Beware the Bad Rabbit Ransomware
A new ransomware is spreading around the world. It’s already hit a number of European countries, may or may not have hit the US, and has even affected Interfax, a Russian news agency. Named Bad Rabbit, it’s a newer version of NotPetya and is suspected to have come from North Korea.
As ransomware goes, Bad Rabbit is a pretty big improvement over its predecessor. For one thing, the decryption actually works, which means if you pay the ransom (0.05₿, which as of this writing is $298.50), you’ll actually get your files back. The encryption itself is more sophisticated. It encrypts files like any other ransomware, but then it replaces the Master Boot Record, rendering the computer completely useless. It also means you need two decryption keys: one for the MBR and one for the files.

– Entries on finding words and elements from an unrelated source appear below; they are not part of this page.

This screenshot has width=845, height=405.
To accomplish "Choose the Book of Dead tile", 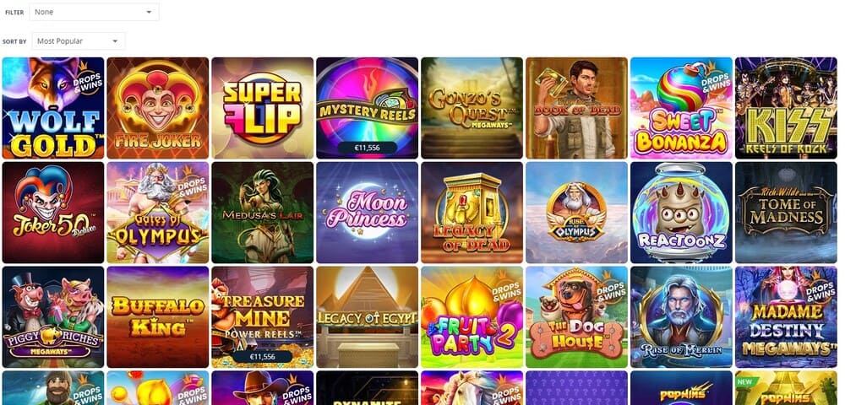I will 576,108.
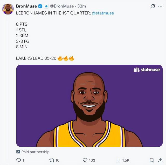Viewport: 166px width, 165px height.
Task: Like the post with the heart icon
Action: pyautogui.click(x=85, y=160)
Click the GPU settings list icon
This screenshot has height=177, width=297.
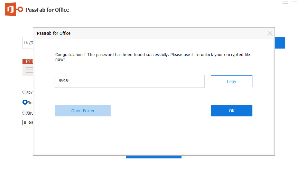[x=25, y=122]
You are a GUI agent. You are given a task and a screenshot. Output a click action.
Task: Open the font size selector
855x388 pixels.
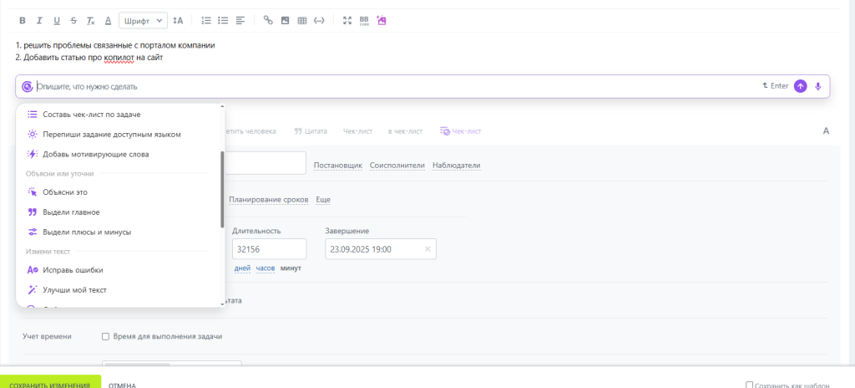click(x=178, y=20)
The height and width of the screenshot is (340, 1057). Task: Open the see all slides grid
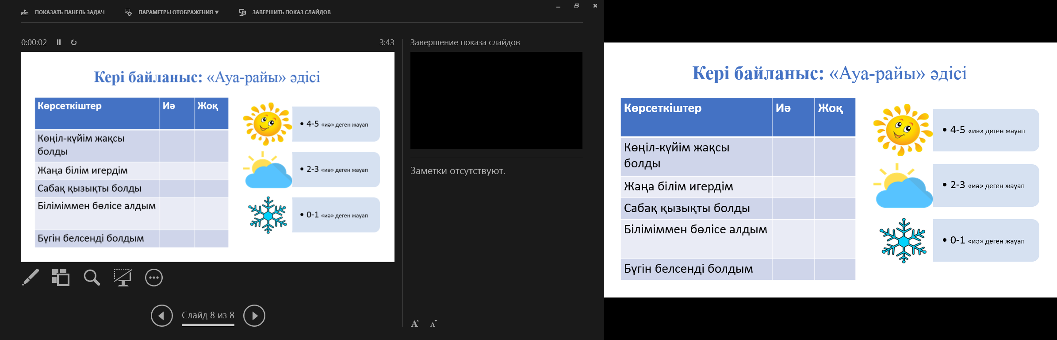pos(61,278)
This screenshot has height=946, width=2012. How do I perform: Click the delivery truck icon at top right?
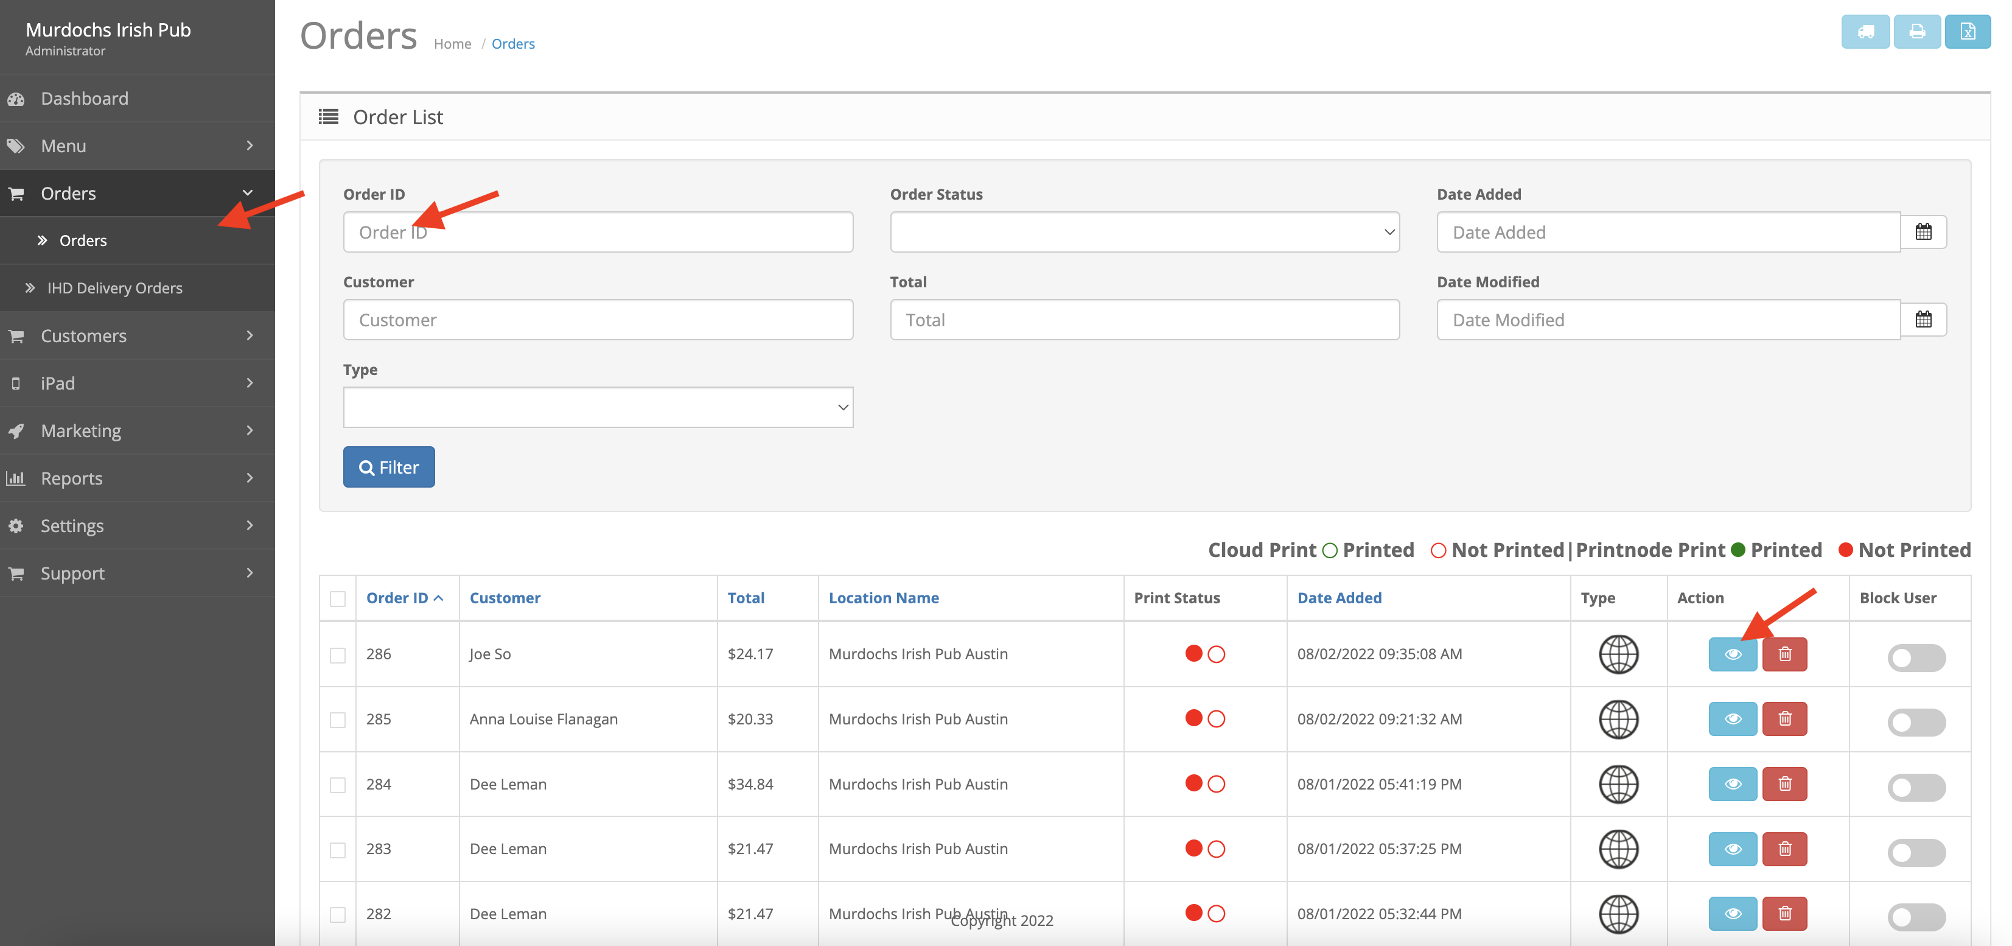1866,31
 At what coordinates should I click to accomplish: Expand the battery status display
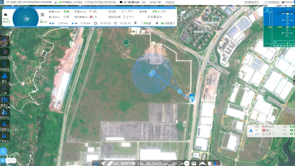[5, 20]
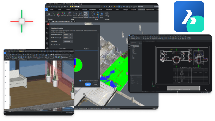Open the Color Mode dropdown
The width and height of the screenshot is (215, 121).
[x=68, y=41]
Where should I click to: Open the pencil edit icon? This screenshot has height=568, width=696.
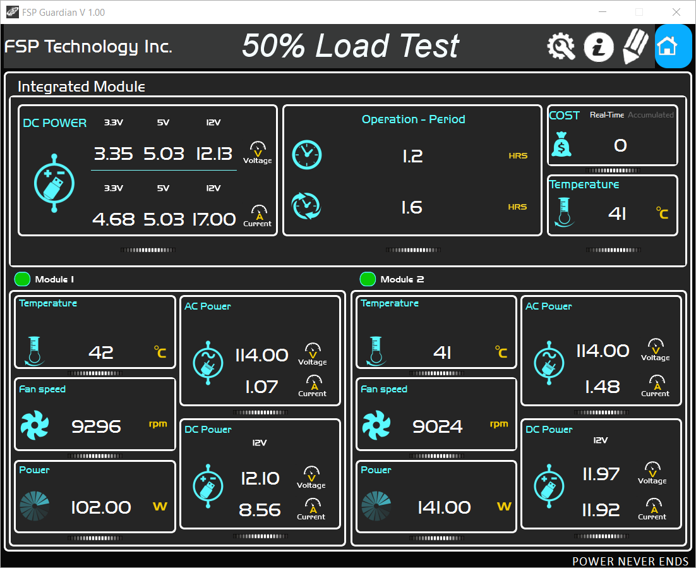tap(635, 46)
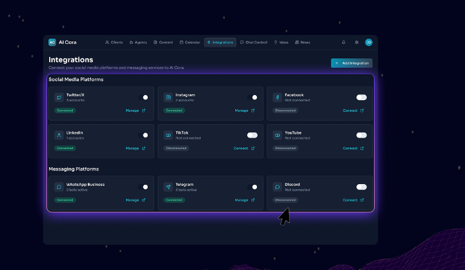Enable the YouTube integration toggle
Image resolution: width=465 pixels, height=270 pixels.
pos(361,135)
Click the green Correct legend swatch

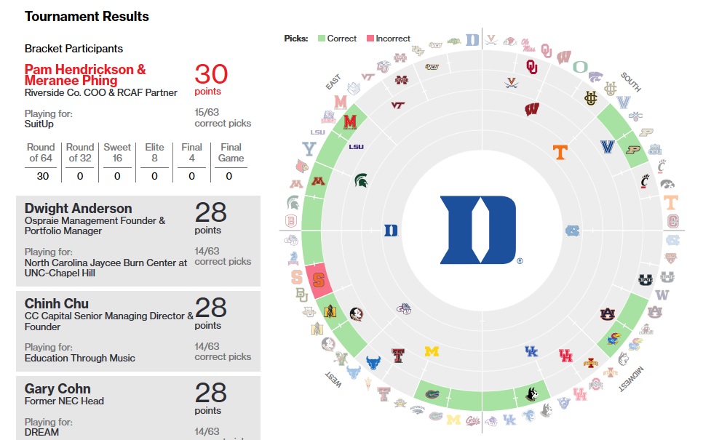click(x=320, y=39)
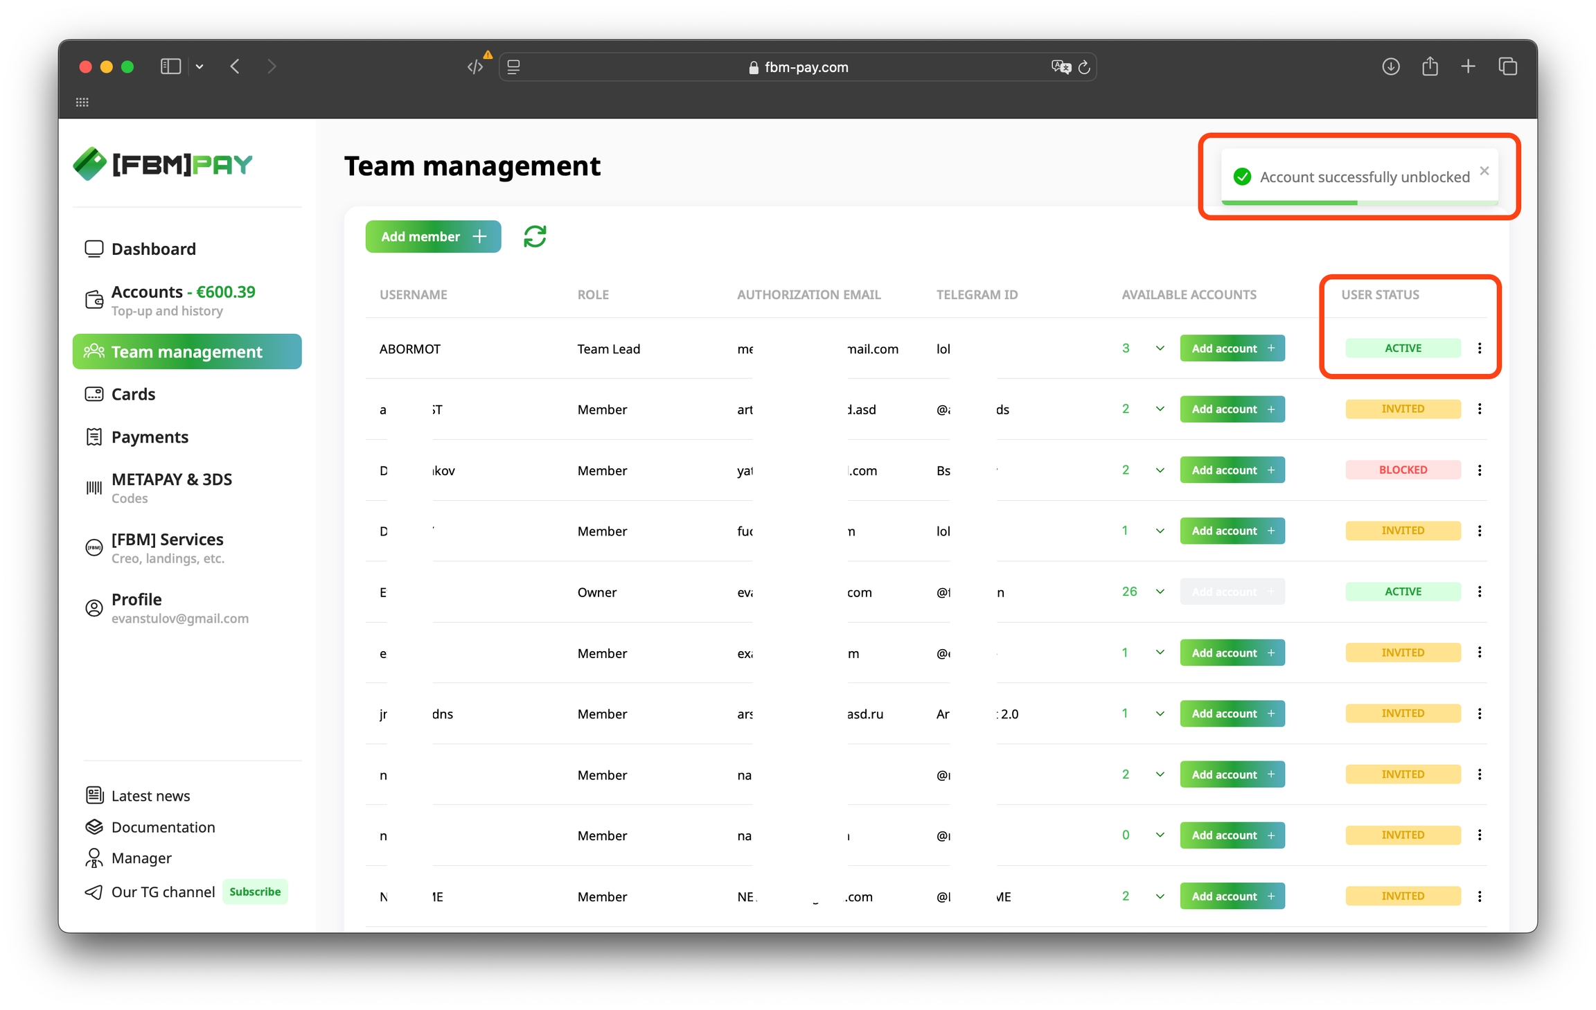
Task: Expand Owner row's 26 accounts chevron
Action: pos(1160,592)
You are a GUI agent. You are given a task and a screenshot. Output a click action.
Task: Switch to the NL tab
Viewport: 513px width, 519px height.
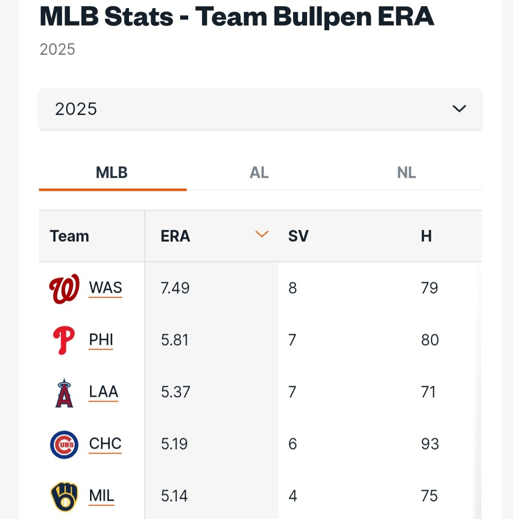point(406,173)
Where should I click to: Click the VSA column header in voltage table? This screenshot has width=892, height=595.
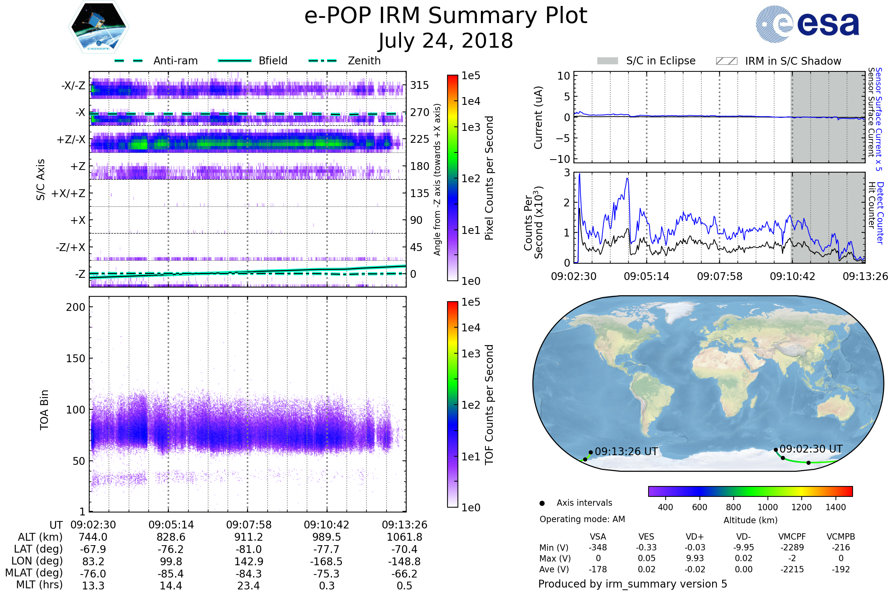click(598, 537)
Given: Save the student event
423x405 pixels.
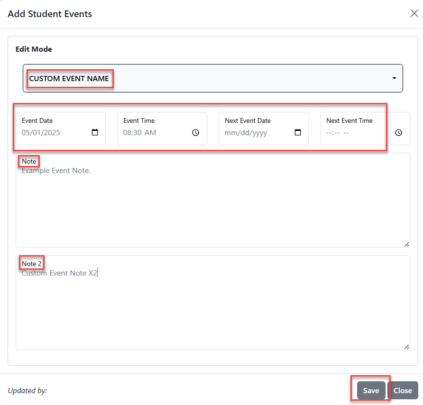Looking at the screenshot, I should point(371,390).
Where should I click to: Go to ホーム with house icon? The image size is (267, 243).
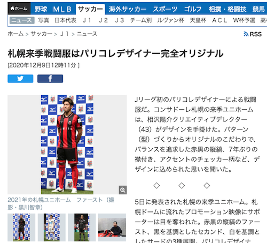(x=19, y=9)
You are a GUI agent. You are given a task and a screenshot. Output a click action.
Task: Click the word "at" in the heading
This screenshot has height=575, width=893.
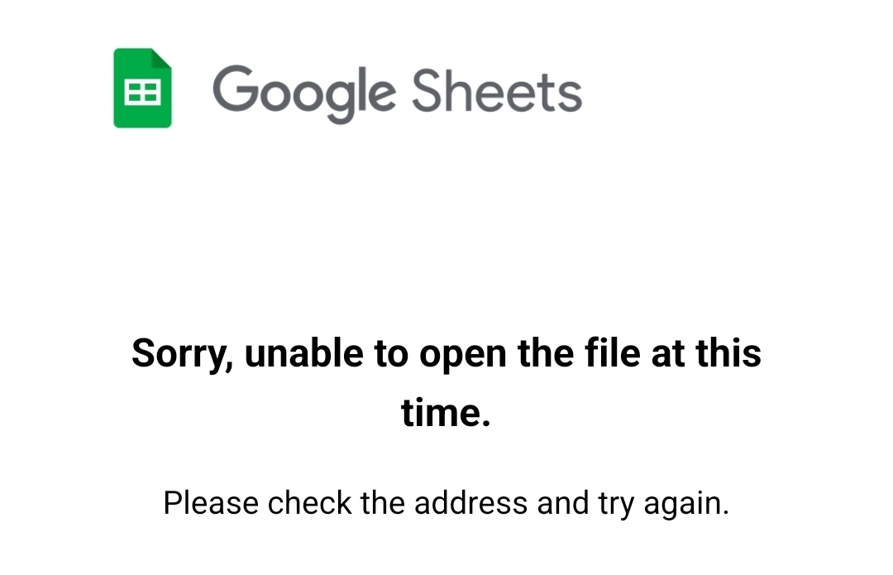click(668, 353)
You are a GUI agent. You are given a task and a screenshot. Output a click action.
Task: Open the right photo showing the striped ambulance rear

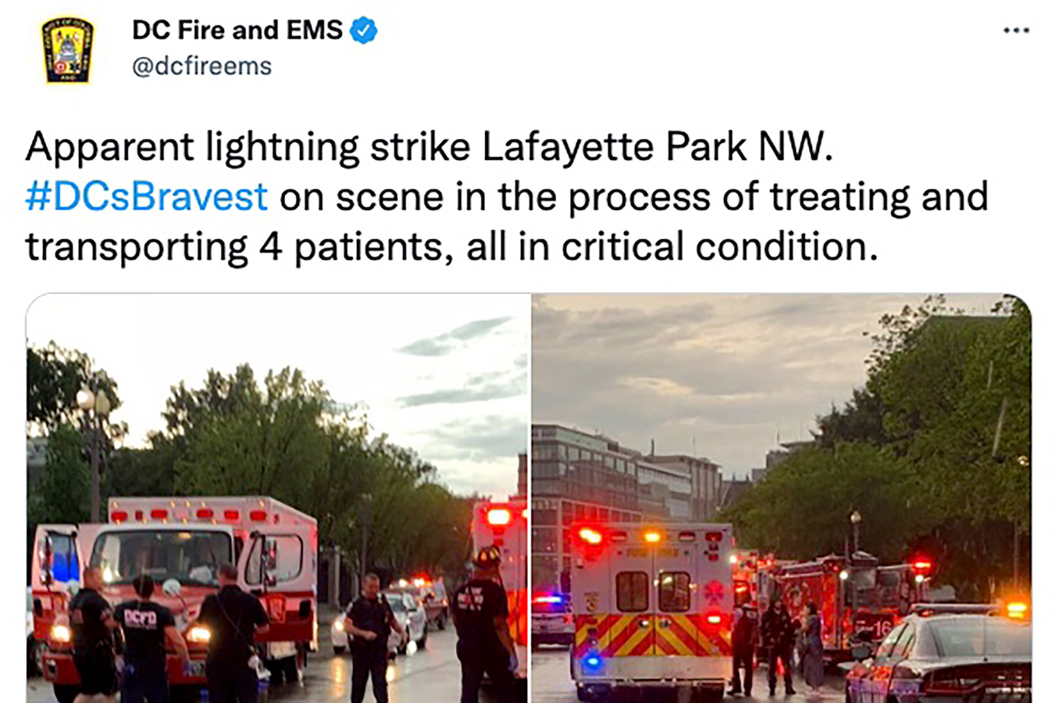click(782, 498)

Bad Rabbit makes use of a program called Mimikatz to get password information from the system. Mimikatz looks in the computer’s memory for passwords, PINS, and other secret information it can use. It also uses common usernames like admin or administrator or root along with common passwords to guess needed credentials. (So let that be YET ANOTHER reminder to not use easy or common passwords.)
From what experts can tell, the Bad Rabbit outbreak started when malicious code was inserted into Russian media websites. When visiting one of these sites, a user is prompted to install an Adobe Flash update. Of course it’s not really a Flash update, and clicking to install the update actually installs the ransomware.